(Word and element location data)
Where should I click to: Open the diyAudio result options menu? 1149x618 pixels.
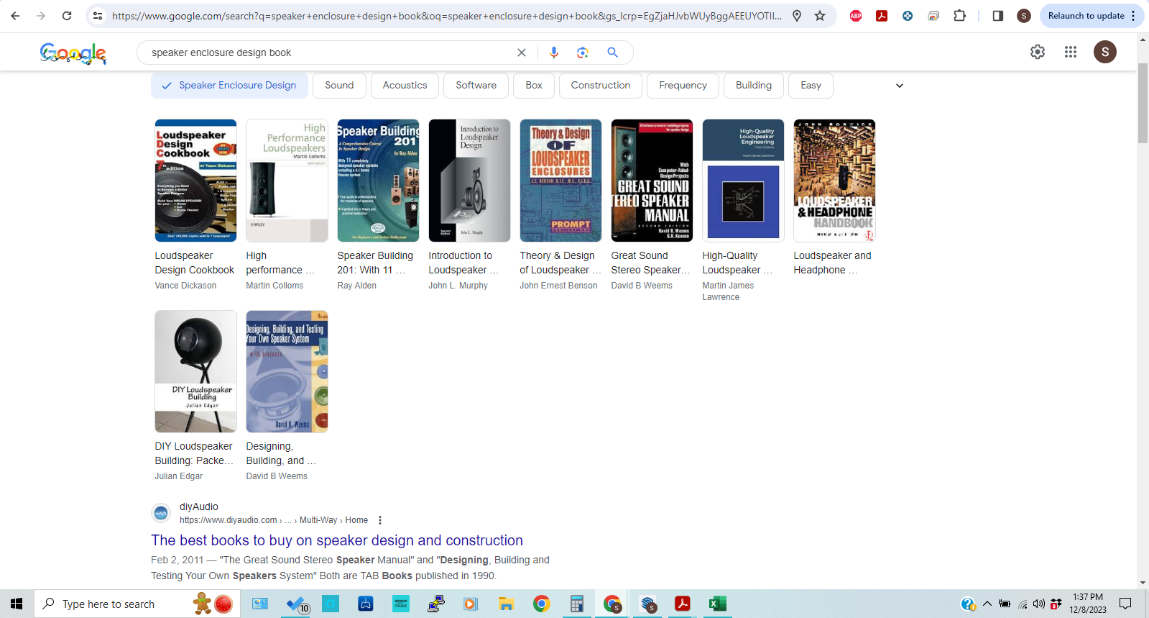tap(380, 520)
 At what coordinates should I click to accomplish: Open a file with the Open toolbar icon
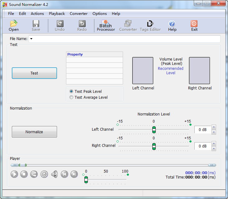click(14, 26)
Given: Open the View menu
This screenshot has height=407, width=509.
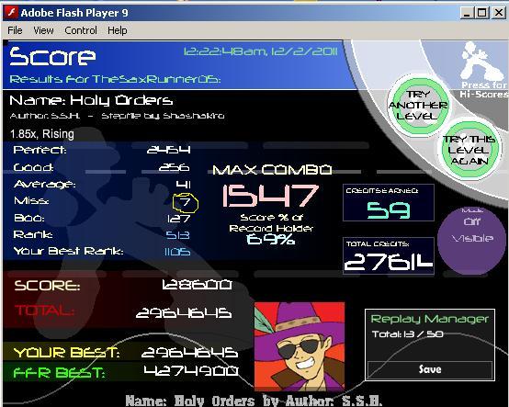Looking at the screenshot, I should 43,30.
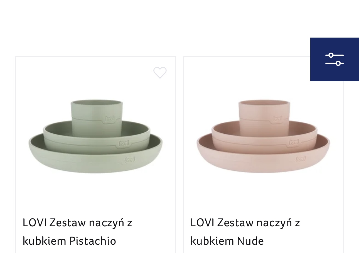Open the 'LOVI Zestaw naczyń z kubkiem Nude' link
The image size is (359, 253).
coord(245,232)
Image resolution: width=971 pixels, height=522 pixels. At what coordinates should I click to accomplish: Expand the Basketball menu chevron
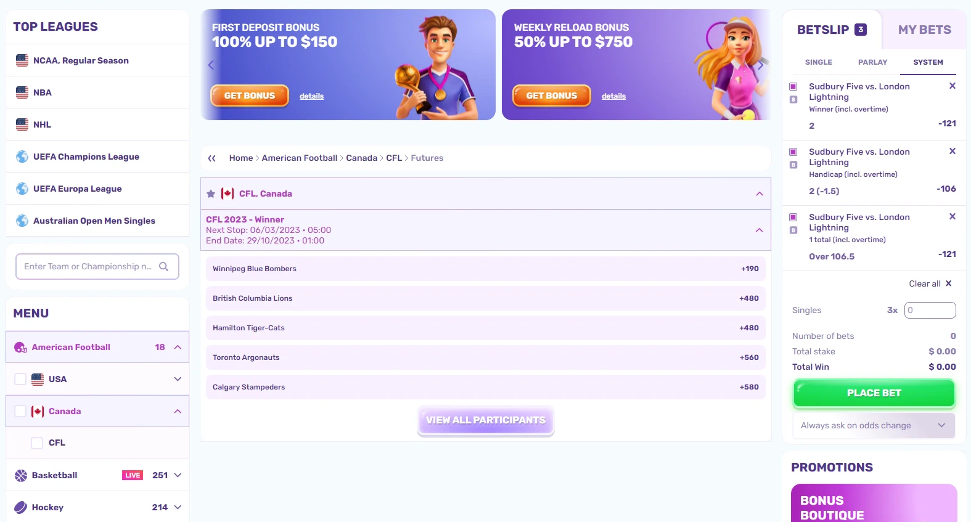click(x=178, y=475)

Task to carry out:
Print the material above line for line without altering anything, and leave the pictures out.

Response to the task:
Where should I click to: Open the diyAudio result options menu? 1149x618 pixels.
tap(380, 520)
 At what coordinates should I click to accomplish: Open a file with the Open toolbar icon
click(14, 26)
Given: Open the View menu
This screenshot has height=407, width=509.
Looking at the screenshot, I should 43,30.
Open the 'LOVI Zestaw naczyń z kubkiem Nude' link
The image size is (359, 253).
coord(245,232)
Image resolution: width=971 pixels, height=522 pixels. At what coordinates should I click to accomplish: Expand the Basketball menu chevron
click(x=178, y=475)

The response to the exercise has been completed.